WHAT TO PRODUCE:
Repeat the whole listing word for word, skipping pictures.

MATERIAL SUPPLIED:

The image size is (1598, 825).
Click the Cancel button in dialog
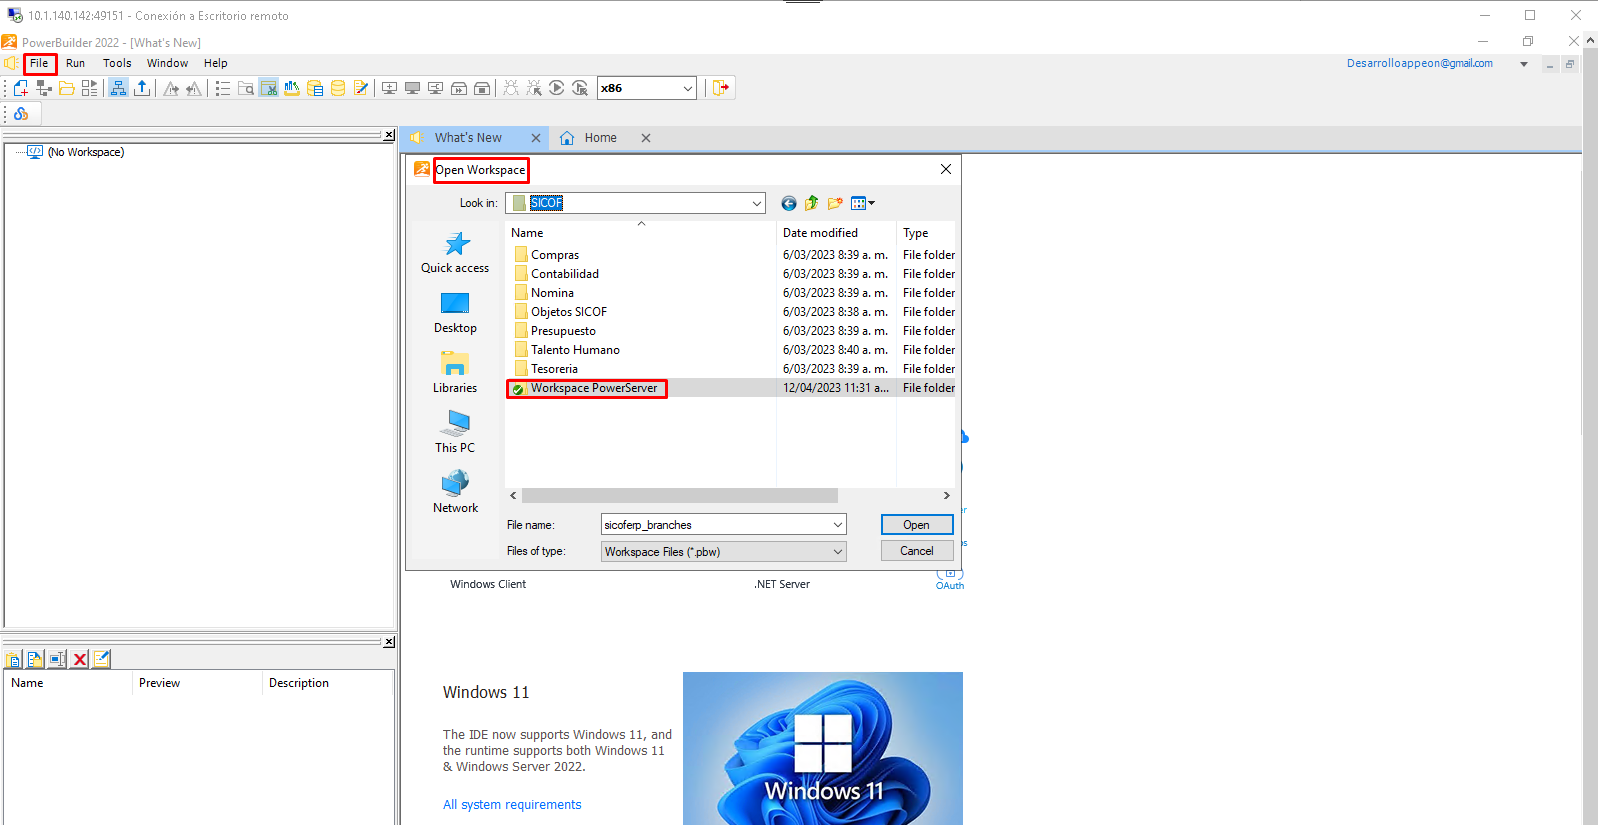916,551
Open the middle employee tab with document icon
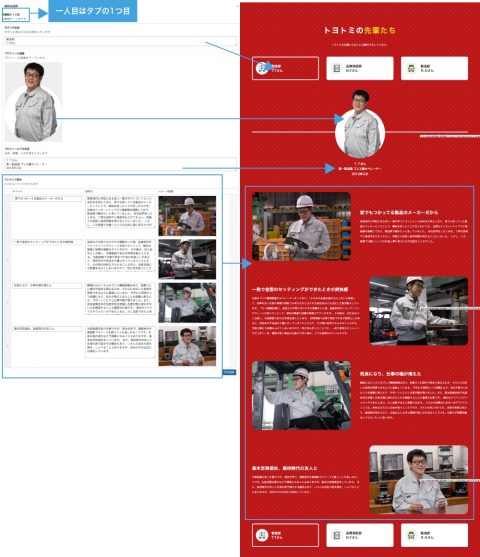This screenshot has height=557, width=480. click(x=360, y=68)
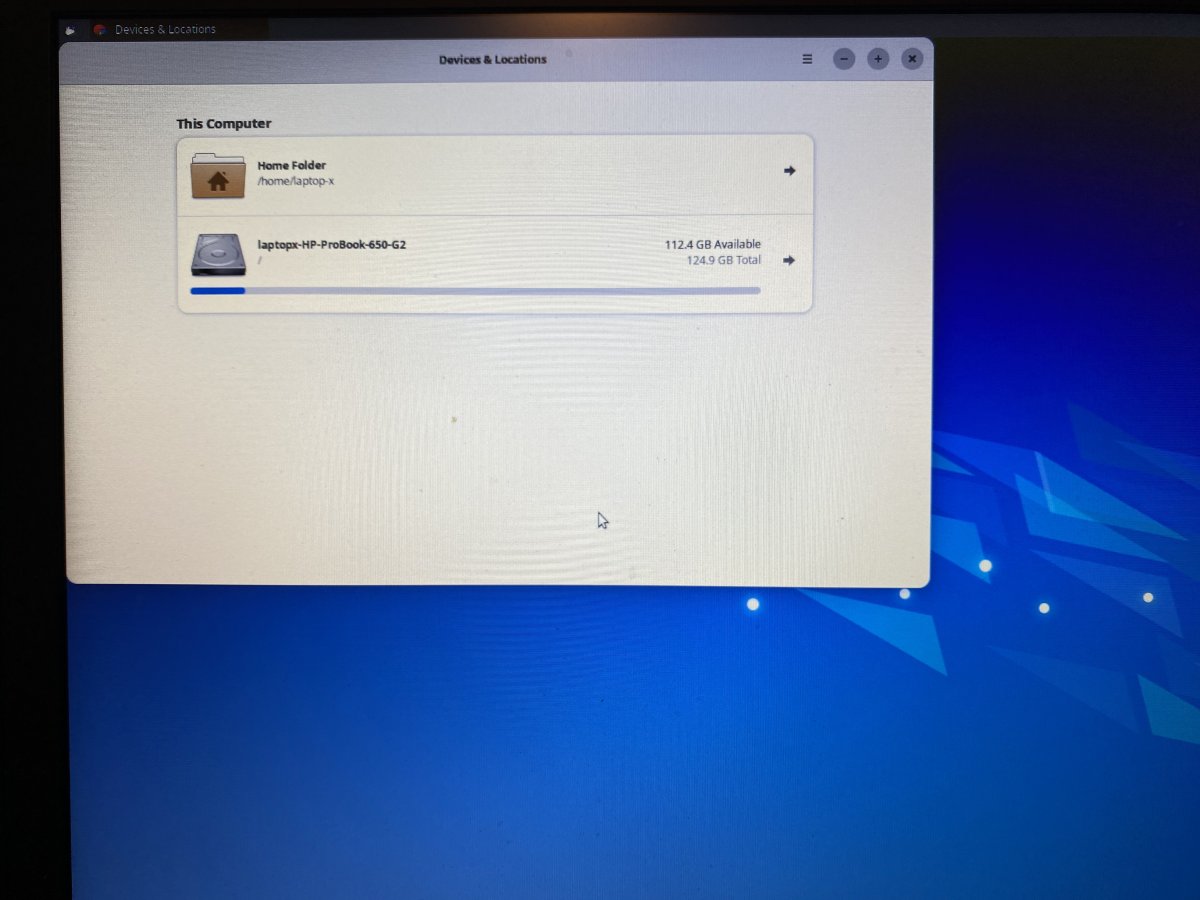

RESPONSE TO THE TASK:
The image size is (1598, 825).
Click the Cancel button in dialog
916,551
Open the middle employee tab with document icon
This screenshot has height=557, width=480. click(x=360, y=68)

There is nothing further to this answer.